(Task input begins)

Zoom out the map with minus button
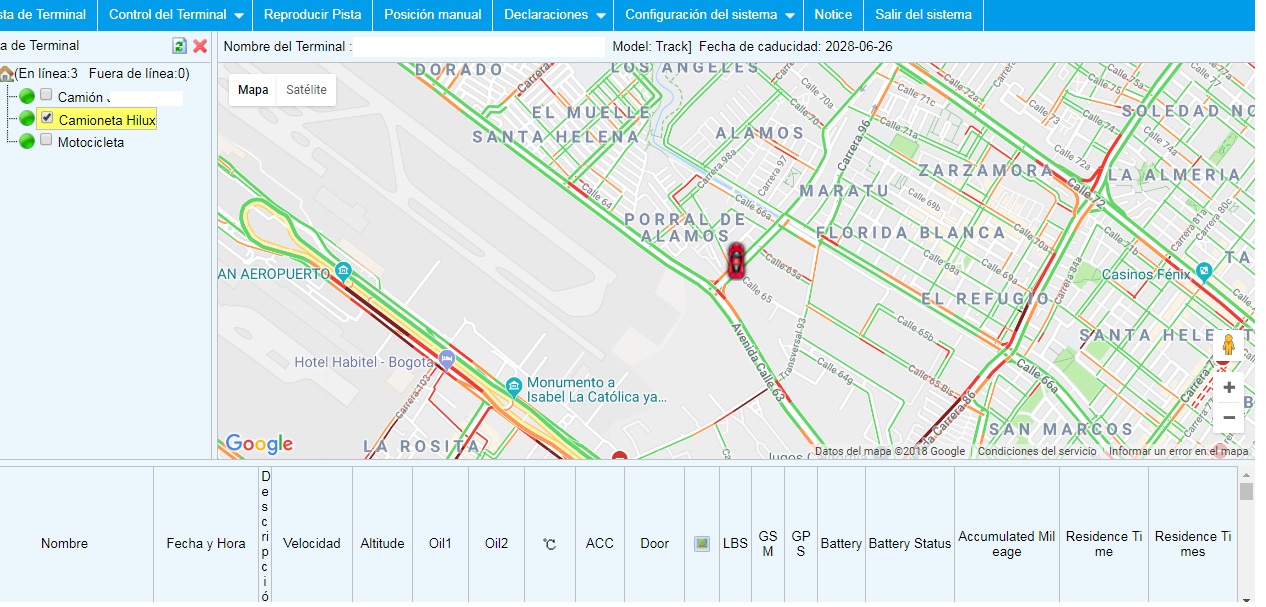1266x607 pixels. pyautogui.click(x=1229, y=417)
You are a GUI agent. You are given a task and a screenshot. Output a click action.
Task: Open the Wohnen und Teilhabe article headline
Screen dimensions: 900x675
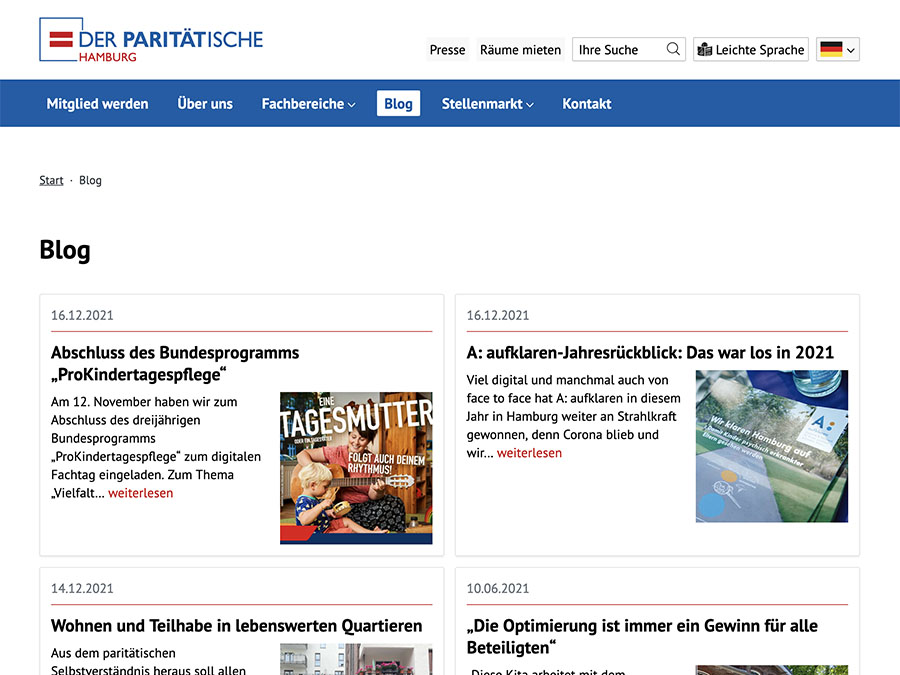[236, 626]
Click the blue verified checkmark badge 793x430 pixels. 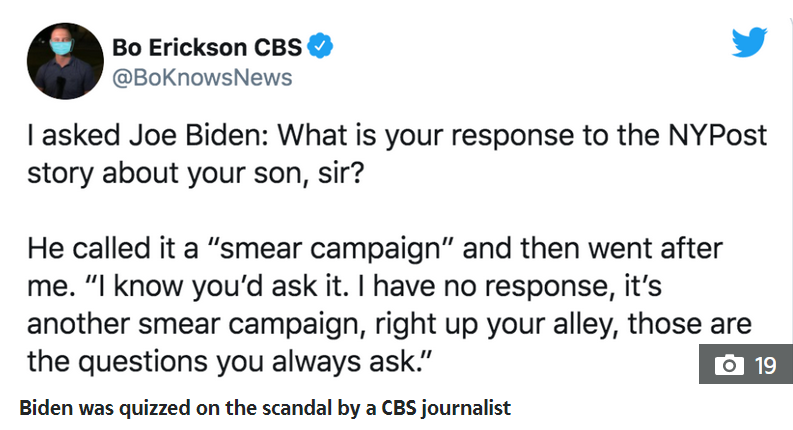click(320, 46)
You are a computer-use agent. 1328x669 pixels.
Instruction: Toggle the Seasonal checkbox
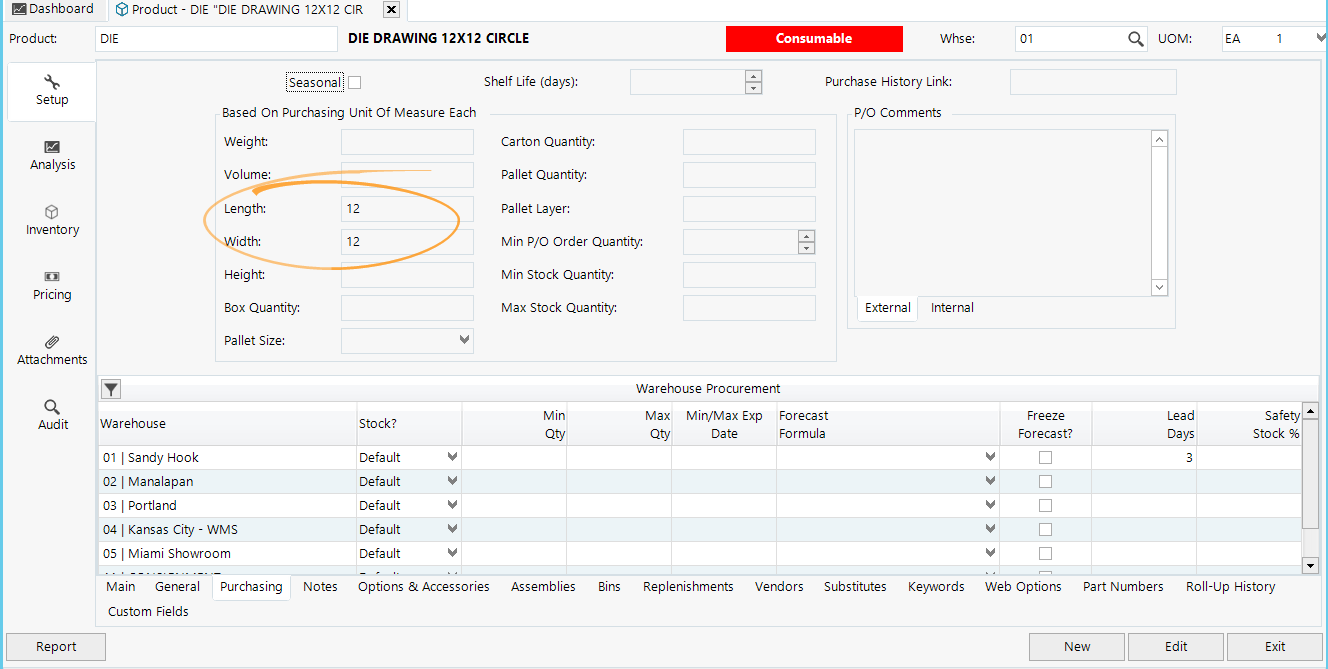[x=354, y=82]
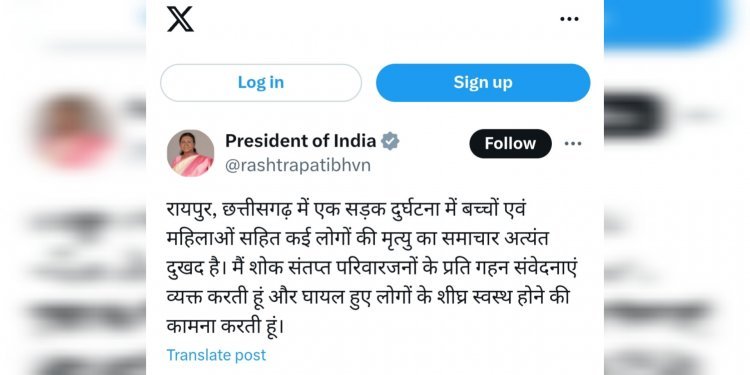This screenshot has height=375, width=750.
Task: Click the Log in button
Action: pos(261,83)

(Task input ends)

*What is needed*.
Each line from the one containing "You are a computer-use" through the end of the listing is to be set down exactly, with all pictures left out.

*Completed task*.
You are a computer-use agent. 1328x669 pixels.
Instruction: Toggle the Seasonal checkbox
[x=354, y=82]
This screenshot has height=375, width=750.
Task: Click the Log in button
Action: pos(261,83)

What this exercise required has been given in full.